Columnists, Featured, Jon Caldara, Politics, Uncategorized

Caldara: Remembering Dick Lamm, a Colorado political pioneer

It has been among the great pleasures of my career to have been befriended by Dick Lamm.

Out of all the elected officials I have known, Lamm has been the most unique.

Perhaps it comes downs to this. I have never met a political leader more open to challenging his own political premises than Dick Lamm.

Because of that I have never known a political leader more willing to challenge his own base of supporters. Usually this is a death sentence in politics. For him it never seemed even a consideration.

I was a kid when he became governor. I never would have thought someday he’d regularly invite me to speak at his University of Denver classes. He’d say to me, “Jon, I am a fanatic about having ideological balance in my class.” This was of course his kind way of saying he asked me to speak to his kids because I was so politically wrong.

So modest in character, his young students never had an idea what an important force he was in state and national politics. I found this very telling about his personality. It was never about him. It was always about ideas and policy.

So maybe the phrase I’ve been looking for is, I have never known a political leader who was so opposite on policy from me — whom I’ve ever respected so much.

We are living in a Colorado that Dick Lamm greatly influenced.

As a state legislator, Lamm carried and passed Colorado’s bill to legalize abortion. This was back in an age when political parties weren’t at each other’s throats. The bill was signed by a Republican governor.

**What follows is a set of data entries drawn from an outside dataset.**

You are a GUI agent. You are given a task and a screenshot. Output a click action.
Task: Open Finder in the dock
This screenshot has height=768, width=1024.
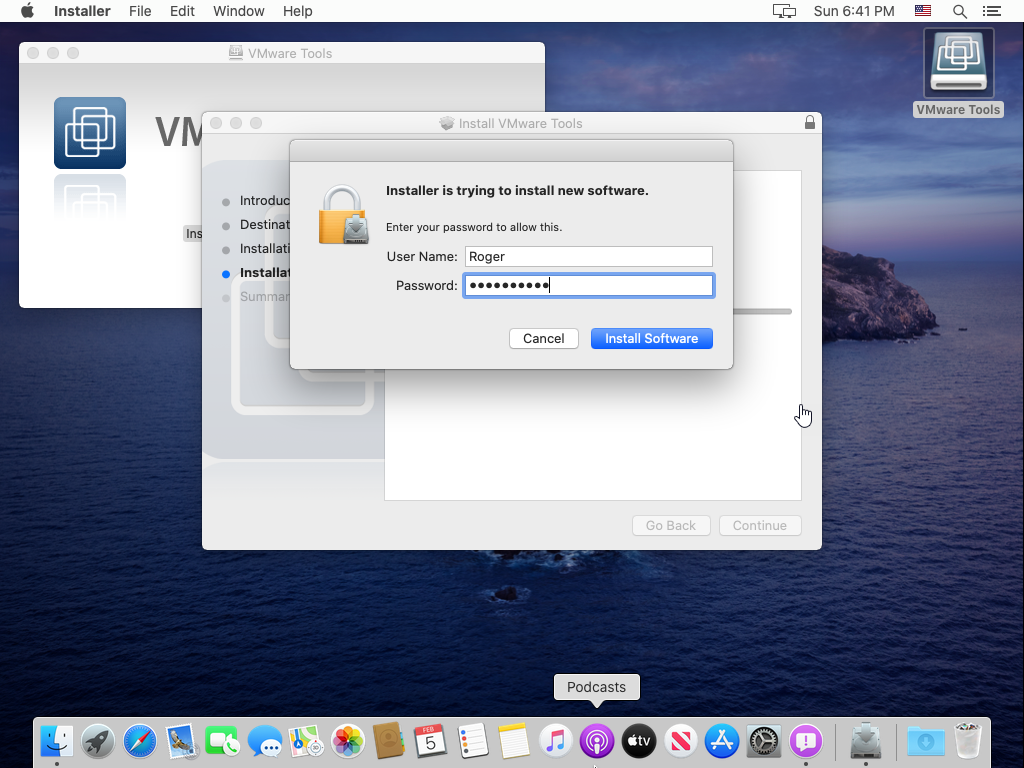(56, 741)
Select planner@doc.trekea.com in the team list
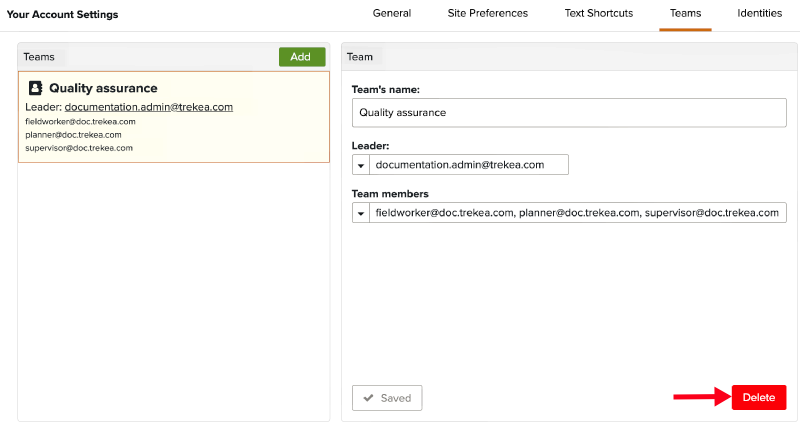This screenshot has width=800, height=424. [73, 134]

Even today’s traffic jams have something to do with his policies. Lamm didn’t want large population growth in Colorado. He believed in a policy of “if you don’t build it, they won’t come.” Denver is the only metro area of its size without at least one beltway around it today since he kept killing the idea of C-470, putting his famed “silver spike” through it.

Sadly, they came anyway.

His most famed “if you don’t build it” action was the one that catapulted him into the governorship. As the U.S. Olympic Committee, the world, and of course Colorado’s business community planned the 1976 winter games to be hosted in Colorado, Lamm led a citizens’ initiative to deny them that privilege. Seeing how many states are left holding the financial bag after the circus leaves town, he may have been right.

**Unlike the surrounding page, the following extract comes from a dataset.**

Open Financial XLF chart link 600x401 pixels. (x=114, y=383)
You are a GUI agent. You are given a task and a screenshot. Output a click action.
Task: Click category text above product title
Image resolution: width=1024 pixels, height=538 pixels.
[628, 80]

When the Colorado Olympic idea resurfaced just a few years ago, just the comment from him that he might oppose it again forced them to drop the idea.

He was keen on keeping Colorado, well, Colorado — by keeping the transplants out, both the legal and illegal ones. Warning against the “press one for English” culture that would be costly, he joined Republican icon Tom Tancredo in sounding the alarm over unchecked illegal immigration, something few liberals had the courage to do.

Lamm made decisions he later regretted. Beyond some judicial picks I believe he most regretted his decision to “de-institutionalize” people with severe mental health issues. The idea of mainstreaming these people was seen as a compassionate way to deal with cruelty of institutions. Unfortunately, many of the people weren’t ready for the real world, as we see in the homeless issue today.

Dick was one of the few Democrats who could do math. This led him to worry about the obscene debt spending to which the nation is addicted. Thus, his obsession with health-care costs and his comment about a “duty to die.” He left the world as he preached.

The last time I saw Dick was at the funeral of a mutual friend. He had retired from teaching. I got the strong sense he regretted that. “Think hard before you retire Jon,” he told me.

From a state of pioneers goes one of the great political pioneers, and just a damn good man.